Jacob Burns Film Center Pleasantville, NY
Michael D. Lemonick
Journalist, Climate Central
andBrian Ackerman
Programming Director, Jacob Burns Film Center
Gravity— The Nature of Space
Program Description
A discussion of the nature of space and changing conceptions of our place in the universe given recent discoveries such as findings that there are potentially billions of "habitable" planets in our own galaxy.
Presented At
Jacob Burns Film Center Pleasantville, NY
Film Synopsis
A medical engineer and an astronaut work together to survive after an accident leaves them adrift in space.

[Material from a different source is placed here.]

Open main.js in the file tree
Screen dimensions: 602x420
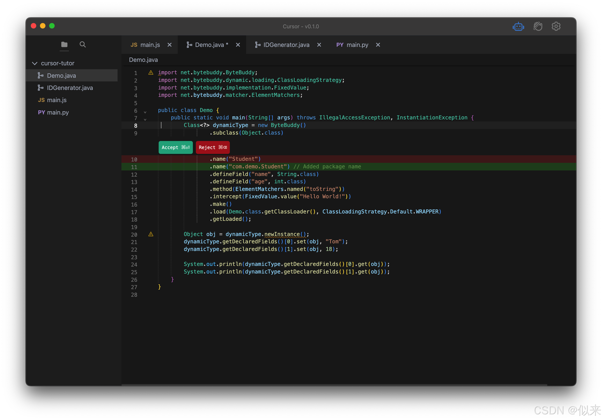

Dr. Ryan Stone (Sandra Bullock) is a medical engineer on her first shuttle mission. Her commander is veteran astronaut Matt Kowalsky (George Clooney), helming his last flight before retirement. During a routine spacewalk, disaster strikes; the shuttle is destroyed, leaving Stone and Kowalsky stranded with no link to Earth and no hope of rescue. As fear turns to panic, they realize that the only way home may be to venture further into space. Gravity received 10 Academy Award nominations, and won seven, including Best Director, Best Cinematography, and Best Visual Effects.
About the Speaker
Michael Lemonick is the senior staff writer at Climate Central and a former senior science writer at Time. He has also written for Discover, Yale Environment 360, Scientific American, and others, and has written a number of popular-level books on science and astrophysics, including The Georgian Star: How William and Caroline Herschel Revolutionized Our Understanding of the Cosmos, Echo of the Big Bang, Other Worlds: The Search For Life in the Universe, and Mirror Earth: The Search for Our Planet's Twin. Lemonick earned degrees at Harvard University and the Columbia University Graduate School of Journalism. He teaches communications and journalism at Princeton University.
Brian Ackerman is the programming director at the Jacob Burns Film Center. Ackerman is a graduate of Brandeis University.